An Environmental Assessment: Microplastics

Typically less than 5 mm in size, microplastics are minuscule plastic particles that infiltrate the environment via various sources including commercial products like cleaning agents, cosmetics, fertilizers, and pharmaceuticals, as well as the degradation of larger plastic items. Due to their inert chemical properties and light weight, microplastics can travel long distances — easily crossing air, land, freshwater, and the ocean.

However, with being pervasive in the environment, the heightened presence of these particles increases the potential risks to human health through exposure.


Ongoing Research
Microplastics’ pathophysiological effects are influenced by factors such as size, dose, duration of exposure, polymer type, surface chemistry, and hydrophobicity. The accumulation of microplastics can harm various organs and organ systems. While previous studies have highlighted the potential ecosystem threats posed by microplastics, recent research suggests toxic effects at the organ and tissue levels, leading to severe lung damage, hepatotoxicity, immunotoxicity, and reproductive toxicity.

Humans are perhaps the most exposed organism primarily because they are at the top of the food chain. Although the published literature indicates that human intake of microplastics is quite evident; entry points may be through ingestion, inhalation, or skin contact. However, the complete extent of exposure and associated health implications remain incompletely understood. There have been reports of the presence of microplastics in various parts of the human body, including feces, blood, placenta, lower airway, and lungs. Research on microplastics is still developing, and the lack of universal standards has resulted in a variety of sampling methods, quality control measures, and analysis techniques.


Current Regulations

Despite the wide-ranging sources of microplastics and growing awareness of their environmental impact, regulations addressing their presence have been slow to materialize on a comprehensive scale. While there are currently no federal laws that ban microplastics, existing legislation indirectly addresses the issue by focusing on mitigating plastic pollution.

The Microbead-Free Waters Act of 2015 is a federal law aimed at reducing the amount of plastic entering waterways by prohibiting the manufacture and introduction to interstate commerce of rinse-off cosmetic products that contain microbeads – a common form of microplastic in items like toothpaste and facial scrubs.

While the Clean Water Act (CWA) does not specifically mention microplastics, it provides a framework for controlling pollution in navigable waters that could indirectly target sources of microplastics.
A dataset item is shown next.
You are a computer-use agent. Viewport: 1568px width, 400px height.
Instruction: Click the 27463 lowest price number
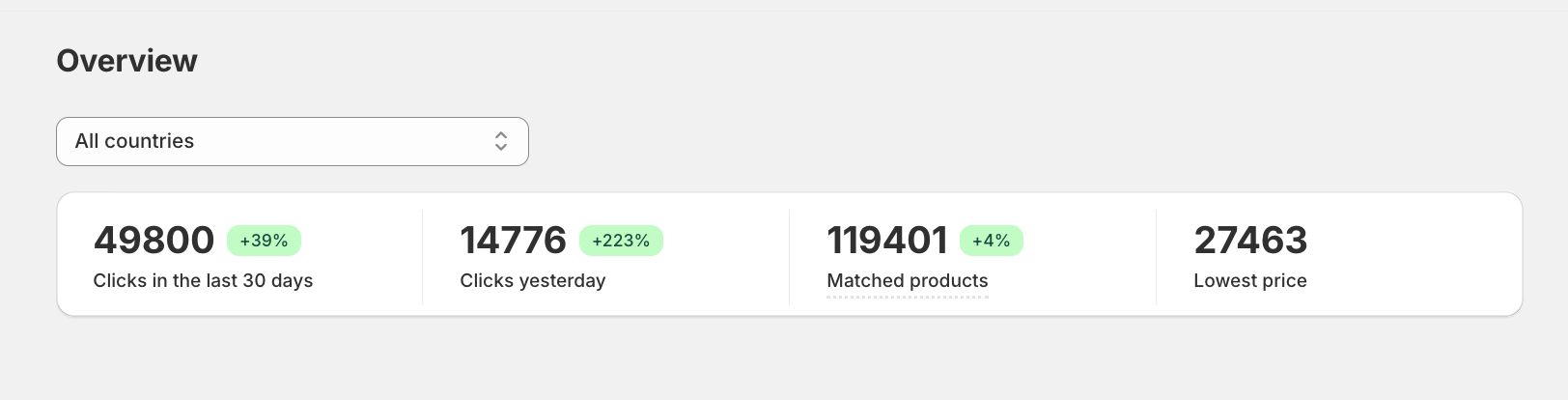coord(1250,241)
The Toxic Substances Control Act (TSCA) also does not directly mention microplastics, but its focus on regulating chemical substances could impact microplastics if they are deemed harmful to human health or the environment.
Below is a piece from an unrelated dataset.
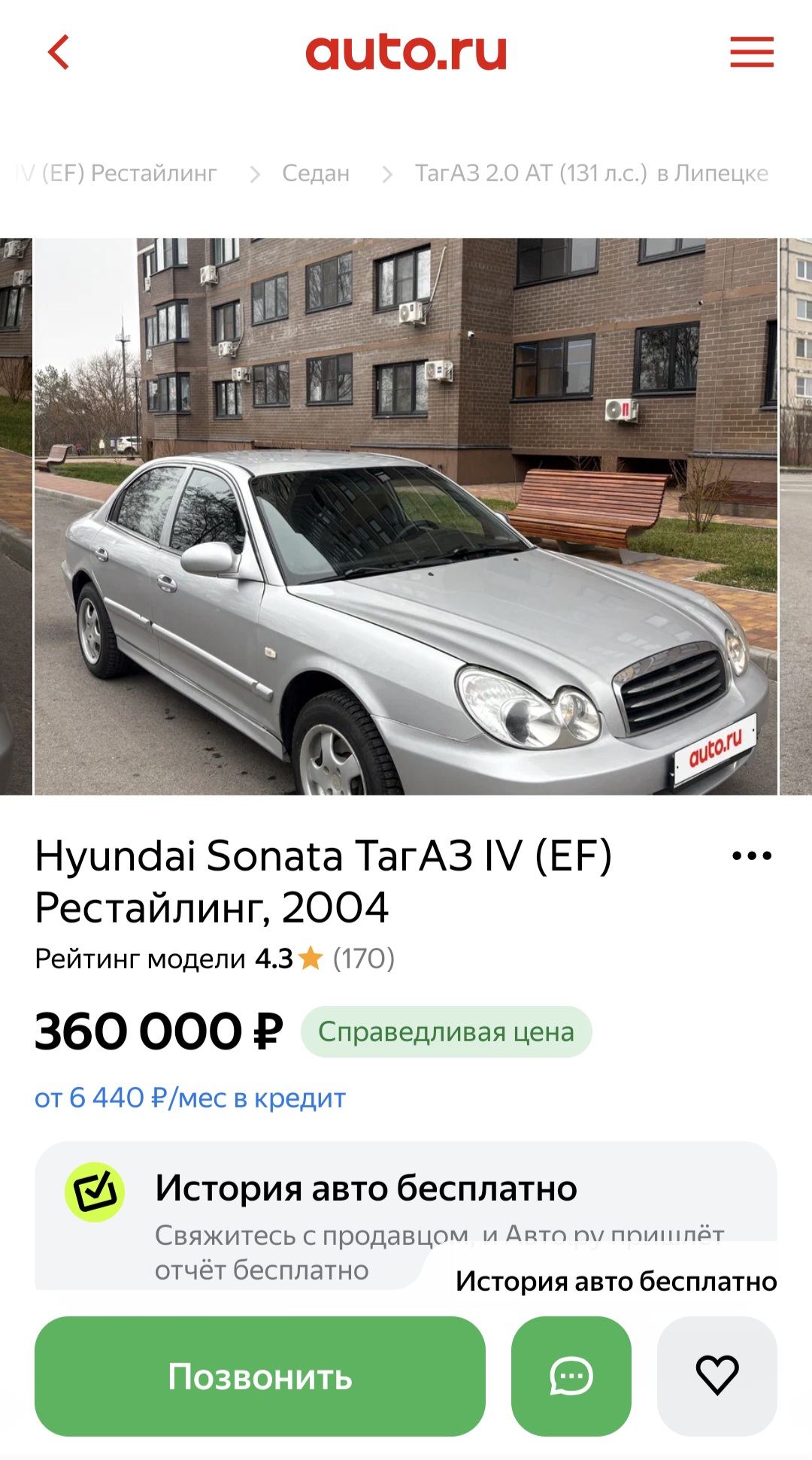Tap the orange rating star

pyautogui.click(x=311, y=959)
Multiple states have implemented regulations to address specific sources of microplastic pollution. While the details of each bill may vary, Colorado, California, Connecticut, Illinois, and Wisconsin have enacted measures concerning the use of microbeads in personal care products. Additionally, California and South Carolina have imposed stringent regulations on the storage and handling of plastic resin pellets or powdered coloring for plastics. However, 16 states currently have no microplastics regulation.

At present, there are no specific EPA regulations addressing microplastics. As of January 2024, the EPA’s research is centered on employing analytical chemistry instrumentation to establish the most accurate methodologies for characterizing and quantifying microplastics in sediment and water samples.
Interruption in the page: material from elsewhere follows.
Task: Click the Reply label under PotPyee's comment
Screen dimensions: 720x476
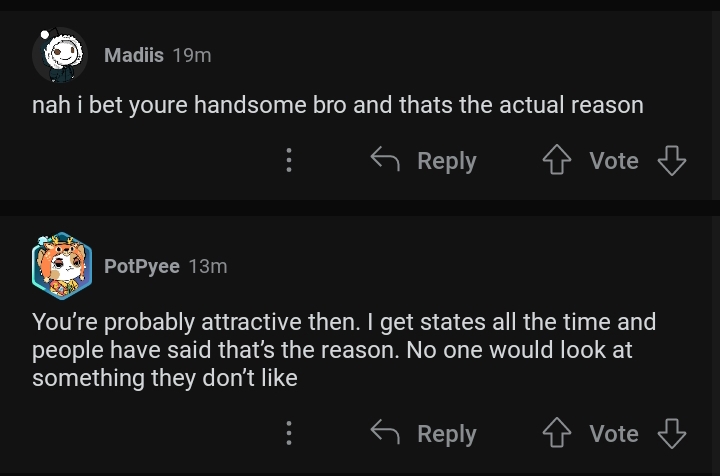Action: pos(447,434)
Regulatory responses to microplastics are emerging but remain fragmented. Federal laws indirectly target plastic pollution but do not comprehensively address microplastics. State regulations vary, with measures targeting specific sources of microplastic pollution. Despite some progress, challenges such as the lack of universal standards and gaps in EPA regulations persist.

Adopted measures, from product bans to research initiatives, showcase efforts to address microplastic pollution. However, the comprehensive impact of these particles on oceans, wildlife, and human health underscores the need for broader research and actions to effectively mitigate the risks posed by microplastics in the environment.